**TEXTE CHOISI**
Tous les grands écrivains, parce que c’est l’honneur d’être un homme, se sont aussi posé la question : qui suis-je ? D’où suis-je venu ? Où vais-je ? Sans ces questions et des réponses dignes d’elles, on peut faire de l’homme, avec l’homme, tout ce qui  possible. Il y a pourtant des lignes rouges à ne pas franchir.

Chaque époque connaît la tentation d’une idéologie. Au lieu de croire que nous réinventons la machine à vapeur, débusquons dans cette idéologie de la filiation fictive une loi du marché ultralibéral, à l’œuvre, en ce moment, dans notre pays même. Ce serait étrange de parler des idéologies mortifères des siècles passés et de ne pas voir celle qui crève nos yeux ! On ne peut pas dénoncer l’ultralibéralisme là et l’accepter ici. Comme le dit très justement Virginie Tellenne alias Frigide Barjot : « La procréation, avec les technologies et les géants économiques qui en sont les maîtres, est devenue l’otage du marché mondial de l’ultralibéralisme. » Ces lois sociétales sont tout simplement des lois du marché que nous refusons de nommer parce qu’il faudrait nous tirer de notre aveuglement ou de notre confort.

**À FAIRE**
**1.** Résumez en quatre phrases au plus le paragraphe du texte choisi qui commence par « Chaque époque connaît ».
**2.** D'après le texte choisi, quelles questions tous les grands écrivains se sont-ils posées ?
Les données ci-dessous sont indépendantes du texte choisi.

**EXTRAIT D'ORIGINE**
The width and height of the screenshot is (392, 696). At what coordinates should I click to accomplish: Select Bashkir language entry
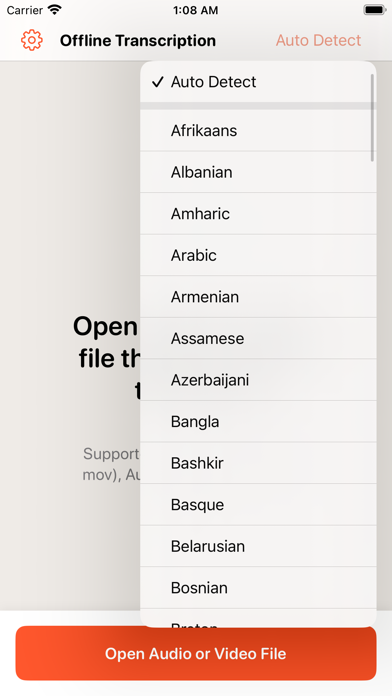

**LES SOLUTIONS**
**1.** Chaque époque connaît la tentation d'une idéologie, et celle de la filiation fictive relève d'une loi du marché ultralibéral à l'œuvre en ce moment dans notre pays. On ne peut pas dénoncer l'ultralibéralisme ailleurs et l'accepter ici. Selon Virginie Tellenne, alias Frigide Barjot, la procréation est devenue l'otage du marché mondial de l'ultralibéralisme. Ces lois sociétales sont des lois du marché que l'on refuse de nommer par aveuglement ou par confort.

**2.** Qui suis-je ? D'où suis-je venu ? Où vais-je ?